The tremolo oscillator injects a BIG 5Hz signal to the cathode of the preamp.
The preamp tube is slammed OFF and ON. That's how gain is varied.
The preamp tube plate has ~~1V of guitar signal and 100V of 5Hz wobble.
The problem comes in the stage you snipped away. The next stage can handle 1V of guitar, but not 100V of 5V wobble. In fact when the 5879 is "on" and passing signal, its plate is most-negative which drives the next stage grid negative and turns it off. The result is an OFF-and-OFF tremolo, which is no good at all.
We need to pass 80Hz up but reduce 10Hz down. One 0.005u against 1meg is -3dB at 32Hz bass-cut. At full-up we have five such sections. Ignoring the heavy interactions, it is -5dB at 64Hz, -2.5dB at 128Hz, -100dB at 3hz and -40dB at 10Hz. Our 100V 10Hz wobble is cut to 1V, similar to desired guitar signal, and does not swamp the next stage.
There's another complication. The trem oscillator injects at both cathode and plate of 5879. Kinda shorts it out. But the plate connection is via more Rs and a C.
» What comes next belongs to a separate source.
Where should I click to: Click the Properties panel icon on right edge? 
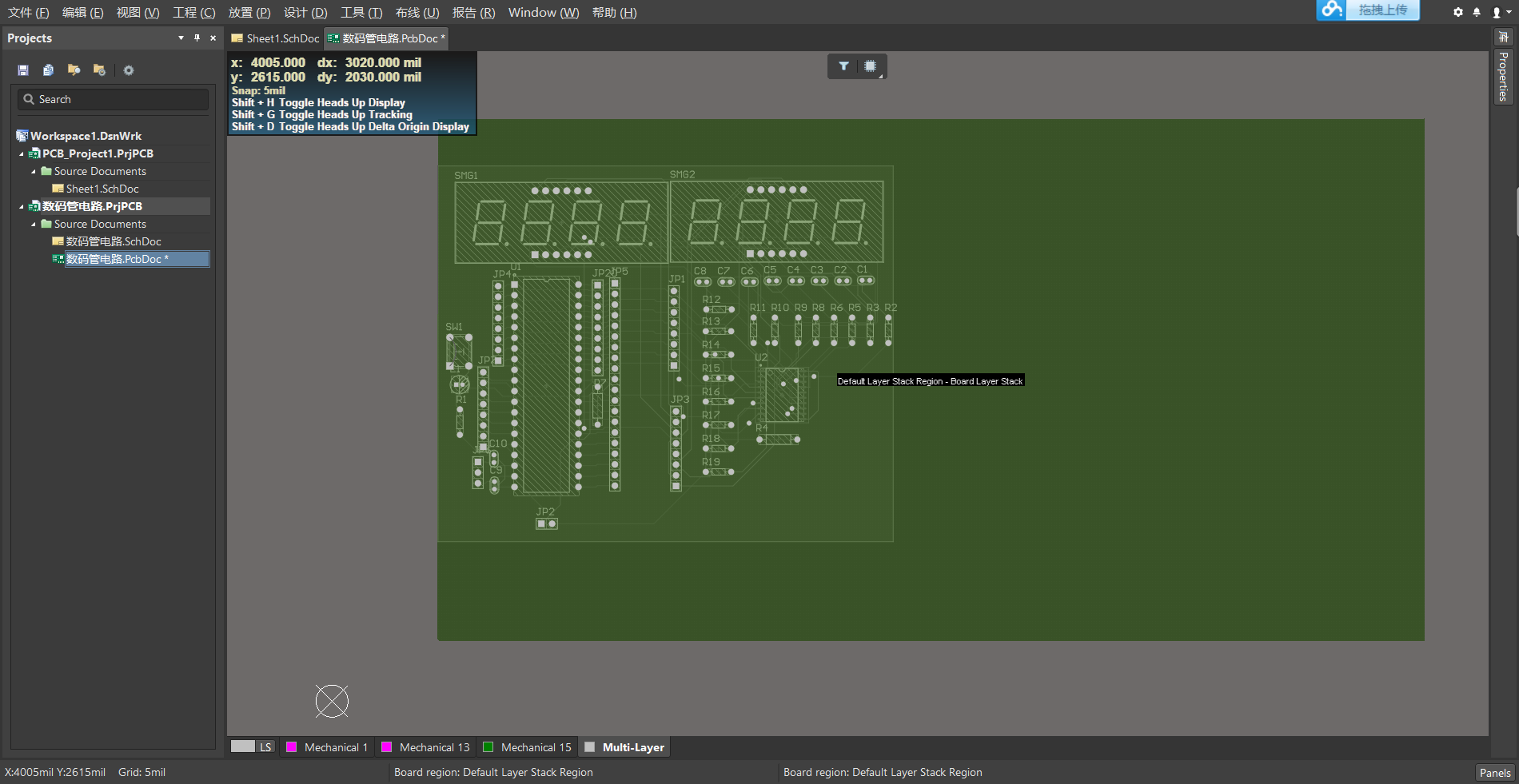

Why don't we see this more often? It may be Grissom's fav amp, but nearly everybody uses Fender's output-stage tremolo. The push-pull audio connection with single-ended tremolo makes the large throb cancel-out of the signal. (Or the later LDR cheat.) The other major single-ended tremolo throbs the driver before the output tube. Here signal levels are higher. Still you need some bass-cut to keep from slamming the output tube into OFF-OFF operation. Even so this is reserved for low-price beginner's amps.